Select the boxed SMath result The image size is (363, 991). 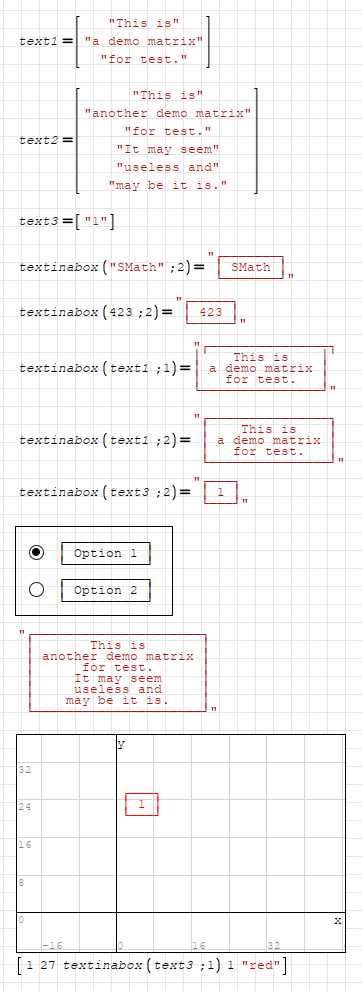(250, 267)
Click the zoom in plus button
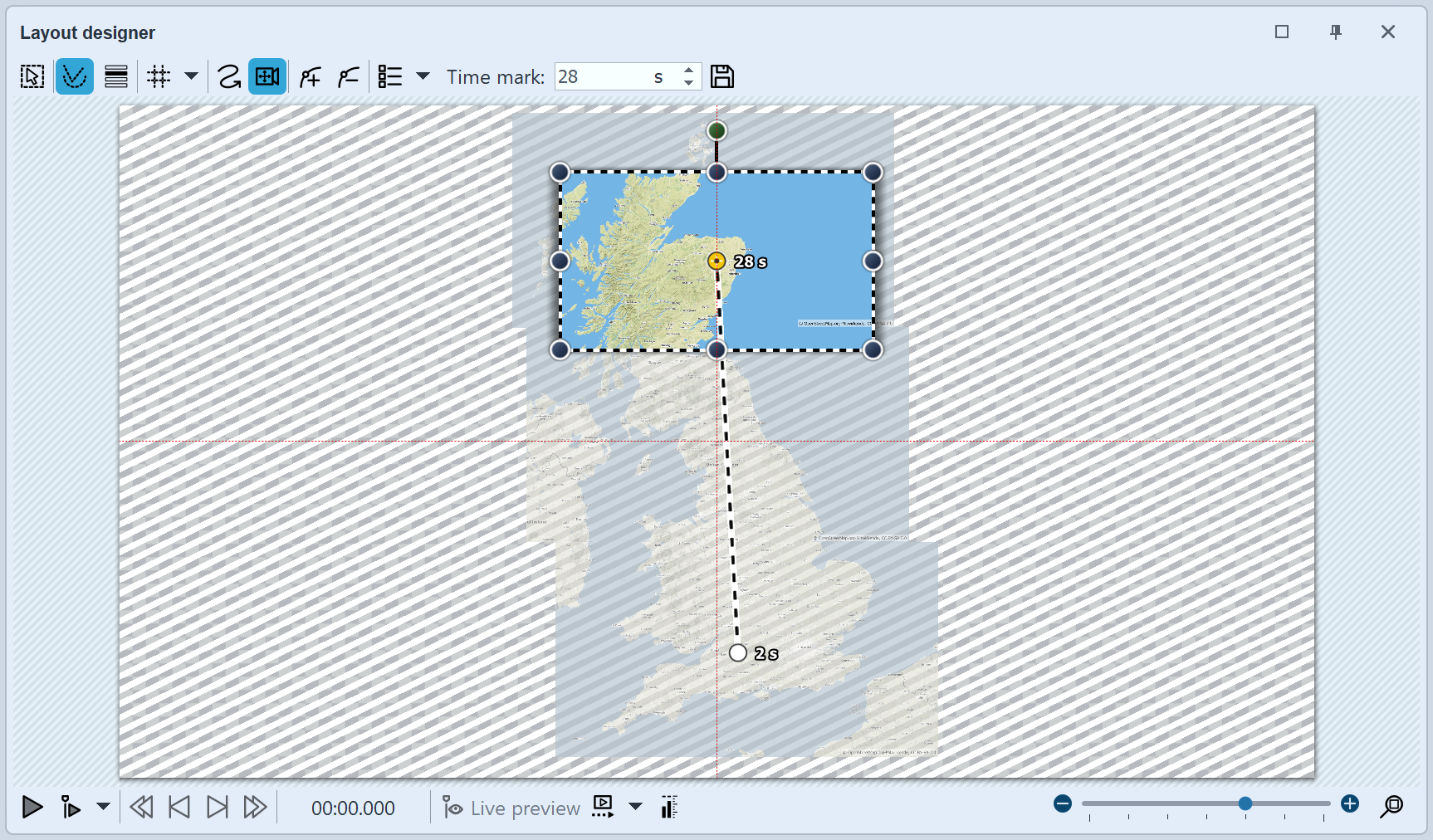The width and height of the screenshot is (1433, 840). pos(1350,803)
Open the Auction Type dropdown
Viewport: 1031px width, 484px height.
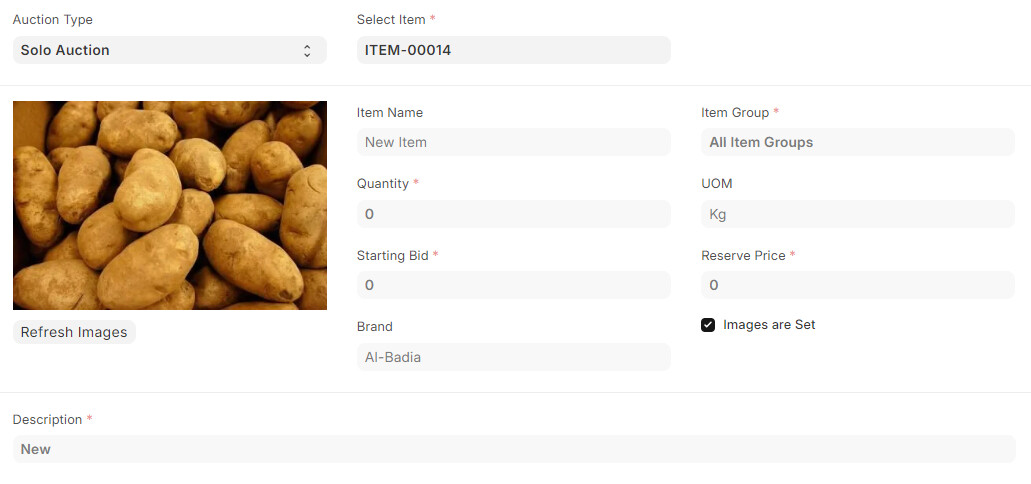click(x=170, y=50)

---*---

Convert the lines from the one containing "Open the Auction Type dropdown" through the end of the records into a numbered list. Skip blank lines, and leave the pictures out.

▸ **RESPONSE TO THIS EXERCISE**
1. Open the Auction Type dropdown
2. Viewport: 1031px width, 484px height.
3. click(x=170, y=50)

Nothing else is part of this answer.